If you have an image file, you can do the following:
- Open the file in Apples Preview app
- Go to: Tools>Adjust size…
- Check "Scale proportionally"
- Change the value in "Width:", in my case to 100 pixels
This looks like this:
This will change the width of the image and automatically adjust the height, without cutting the image.
I'd like to create a Quick Action, which does that for me: change the width to 100 px and adjust the height automatically.
Is it possible, to do that with Automators Quick Action editor?
CodePudding user response:
on run {input, parameters}
set targetWidth to 100
repeat with anAlias in (get contents of input)
set hfsPath to anAlias as text
try
tell application "Image Events"
launch
set anImage to open (file hfsPath)
set {w, h} to dimensions of anImage
if w > h then
scale anImage to size targetWidth
else
scale anImage to size (round (targetWidth * h / w) rounding up)
end if
save anImage with icon
close anImage
end tell
on error error_message
display dialog error_message
end try
end repeat
return input
end run
- Open Automator
- Select creating Quick Action
- Set "workflow receives image files in Finder.app"
- Add Run AppleScript action with content above.
- Save (this service)
CodePudding user response:
sips
is a Mac-specific, Apple-written command-line program with some basic image processing actions. The --resampleWidth
option does what you need. (Can get more details on what sips
can do via man sips
within Terminal.)
This sips
command would resize an image to the size you want:
sips --resampleWidth 100 path/to/image.png
To use it within Automator, we can wrap that in this code:
for f in "$@"
do
sips --resampleWidth 100 "$f"
done
This can then be triggered with the Run Shell Script Automator action:
Notes/caveats
If the original image is smaller than 100px wide, this command will scale it to be larger than it originally was.
Also, as pointed out in the comments, using
sips
may result in some metadata which is in the original image not being present in the scaled copy.
In the comments it's suggested that sips
doesn't work correctly with images rotated 90°(/270°). I tested this and it appeared to work as expected, with the width of the output image being 100 in both cases.

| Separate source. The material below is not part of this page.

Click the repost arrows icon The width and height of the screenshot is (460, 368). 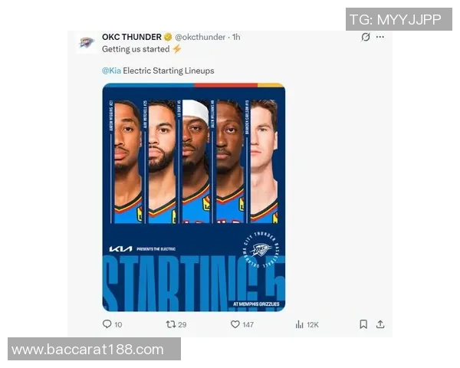tap(171, 324)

(Images tested were rotated using Preview. It's my understanding that there are two types of image rotation. In one, the image is re-saved with all the pixels in the new, rotated positions. In the other the pixel data is unchanged, and data is added to the image to say 'read in all the pixel data, then before you display it, translate everything 90°'. The latter approach avoids resaving which may be problematic with lossy formats, as multiple rotations would lose data each time, i.e., four rotations would not end up with the original data again. I vaguely remember some problems using sips
with this 2nd kind of image rotation, but it looks to me that it's potentially now been fixed. I'm using build 294 of sips
[as displayed by typing sips -v
into Terminal]. For certainty I'd suggest testing with a lossy format such as JPEG to see if Preview/sips behave differently with rotations.)